Bisherige Zulassungssteuerung hat Ziel verfehlt
Mit Kostendaten belegt ist, dass die bisherige Zulassungssteuerung das Ziel der Kostendämpfung nicht erreicht hat. Dafür war ihre Anwendung in den Kantone zu uneinheitlich. Eine wirksame Koordination unter den Kantonen kam nicht zustande. Ausser Acht gelassen wurden auch die realen Patientenströme beziehungsweise Versorgungsregionen. Vor allem bei den Spezialärzten reichen die von ihnen versorgten Gebiete in vielen Fällen weit über die Kantonsgrenzen hinaus. Weiter verhinderte die Zulassungsteuerung in vielen Fällen die Praxiszulassung nicht. Sie wurde allenfalls mit der verlangten dreijährigen vorangegangenen Spitaltätigkeit bloss zeitlich hinausgeschoben. Ins Gewicht fiel auch, dass die Zulassungssteuerung im ambulanten Spitalbereich – mit der oft genannten Ausnahme des Kantons Waadt – bisher nicht umgesetzt worden ist. Dies ist aus Kostensicht besonders problematisch,
weil eine Konsultation im Spitalambulatorium durchschnittlich doppelt so viel kostet wie bei niedergelassenen Ärzten. Es ist im Wissen um diese Mechanismen wenig zielführend, wenn Kantone zwar neue Praxen einschränken, aber die ausländischen Ärzte gleichzeitig an ihren Spitälern anstellen.
Kantone müssen bei überschiessendes Kostenwachstum einschreiten
Im Hinblick auf die definitive Regelung der Zulassungssteuerung durch die Kantone, die offensichtlich der allgemeinen Vertragsfreiheit der Krankenversicherer vorgezogen wird, muss die kostendämpfende Wirkung sichergestellt werden: Die Einschränkung der Anzahl Ärztinnen und Ärzte die zu Lasten OKP abrechnen, ist die mit Abstand wirkungsvollste Methode, um das übermässige Kostenwachstum zu bremsen. Sämtliche nachgelagerten Limitierungs- und Qualitätssicherungsprozesse vermögen keine ähnlich grosse Wirkung zu erzielen wie die unterbundene Abrechnung zu Lasten der OKP. Das Einschreiten der Kantone bei Über- und Fehlversorgung darf deshalb nicht freiwillig sein.

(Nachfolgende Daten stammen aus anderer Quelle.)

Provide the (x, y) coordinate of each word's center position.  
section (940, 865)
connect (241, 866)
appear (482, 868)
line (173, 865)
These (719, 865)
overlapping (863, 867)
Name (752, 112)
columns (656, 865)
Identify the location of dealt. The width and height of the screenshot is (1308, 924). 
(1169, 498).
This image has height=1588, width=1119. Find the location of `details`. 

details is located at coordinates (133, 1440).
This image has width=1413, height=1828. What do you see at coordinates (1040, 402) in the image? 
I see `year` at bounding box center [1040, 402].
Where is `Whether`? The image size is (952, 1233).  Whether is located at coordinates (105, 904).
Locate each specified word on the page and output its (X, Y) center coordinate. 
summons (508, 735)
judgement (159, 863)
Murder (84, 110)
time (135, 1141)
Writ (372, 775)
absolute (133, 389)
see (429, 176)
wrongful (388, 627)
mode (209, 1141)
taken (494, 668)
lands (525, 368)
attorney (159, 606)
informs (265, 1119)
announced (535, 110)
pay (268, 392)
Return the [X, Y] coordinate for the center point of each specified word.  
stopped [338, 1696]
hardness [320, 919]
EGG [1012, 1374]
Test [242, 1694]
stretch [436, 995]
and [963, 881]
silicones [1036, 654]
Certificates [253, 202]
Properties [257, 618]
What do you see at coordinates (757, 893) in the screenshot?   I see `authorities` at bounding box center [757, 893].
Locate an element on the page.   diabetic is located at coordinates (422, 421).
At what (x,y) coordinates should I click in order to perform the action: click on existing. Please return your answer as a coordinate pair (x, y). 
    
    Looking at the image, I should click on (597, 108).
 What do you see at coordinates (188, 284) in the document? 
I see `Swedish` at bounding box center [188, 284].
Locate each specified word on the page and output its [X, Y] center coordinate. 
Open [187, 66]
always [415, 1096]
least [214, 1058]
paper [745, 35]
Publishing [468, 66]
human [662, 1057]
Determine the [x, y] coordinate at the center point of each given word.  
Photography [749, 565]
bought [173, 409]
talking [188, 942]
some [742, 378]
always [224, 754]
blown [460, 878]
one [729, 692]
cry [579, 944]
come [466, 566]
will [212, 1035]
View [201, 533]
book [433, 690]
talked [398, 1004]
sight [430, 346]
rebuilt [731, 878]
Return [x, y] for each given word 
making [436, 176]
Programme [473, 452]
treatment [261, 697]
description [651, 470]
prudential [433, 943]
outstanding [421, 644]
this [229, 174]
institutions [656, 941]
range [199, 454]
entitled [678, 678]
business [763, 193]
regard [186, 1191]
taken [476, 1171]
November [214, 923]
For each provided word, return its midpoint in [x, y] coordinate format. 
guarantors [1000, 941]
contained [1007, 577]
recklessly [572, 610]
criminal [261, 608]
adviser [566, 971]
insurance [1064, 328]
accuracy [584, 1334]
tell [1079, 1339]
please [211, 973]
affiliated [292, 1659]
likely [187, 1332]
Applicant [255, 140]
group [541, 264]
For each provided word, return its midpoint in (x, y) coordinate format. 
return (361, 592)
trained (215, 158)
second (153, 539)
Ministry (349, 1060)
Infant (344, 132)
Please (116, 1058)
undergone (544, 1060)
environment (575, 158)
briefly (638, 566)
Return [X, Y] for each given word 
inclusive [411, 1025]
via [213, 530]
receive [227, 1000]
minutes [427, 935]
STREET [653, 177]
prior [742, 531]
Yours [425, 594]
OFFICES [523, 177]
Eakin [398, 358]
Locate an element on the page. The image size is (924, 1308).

Kosten treibende Haltung des Ständerats
Die kantonalen Interventionen bei Überversorgung müssen verbindlich und in Koordination unter den Kantonen erfolgen. Um diese Verbindlichkeit zu sichern, sollten die Krankenversicherer ein Beschwerderecht erhalten. Die Gerichte verhindern dies mit der Argumentation, dass nur direkte private Interessen klageberechtigt seien: Damit können aktuell nur die Leistungserbringer gegen die Umsetzung der Zulassungssteuerung durch die Kantone klagen, nicht aber die Krankenversicherer als anwaltliche Vertretung der Prämienzahler, welche die finanziellen Folgen der kantonalen Zulassungspolitik bezahlen müssen. Der Nationalrat hat mit seinen Entscheiden die Wirksamkeit der Vorlage gewährleistet und damit die Voraussetzungen für weniger Kostenzunahme geschaffen. Der Ständerat droht nun, sollte er an seiner unausgewogenen Lösung festhalten, selber zum Kostenreiber zu werden.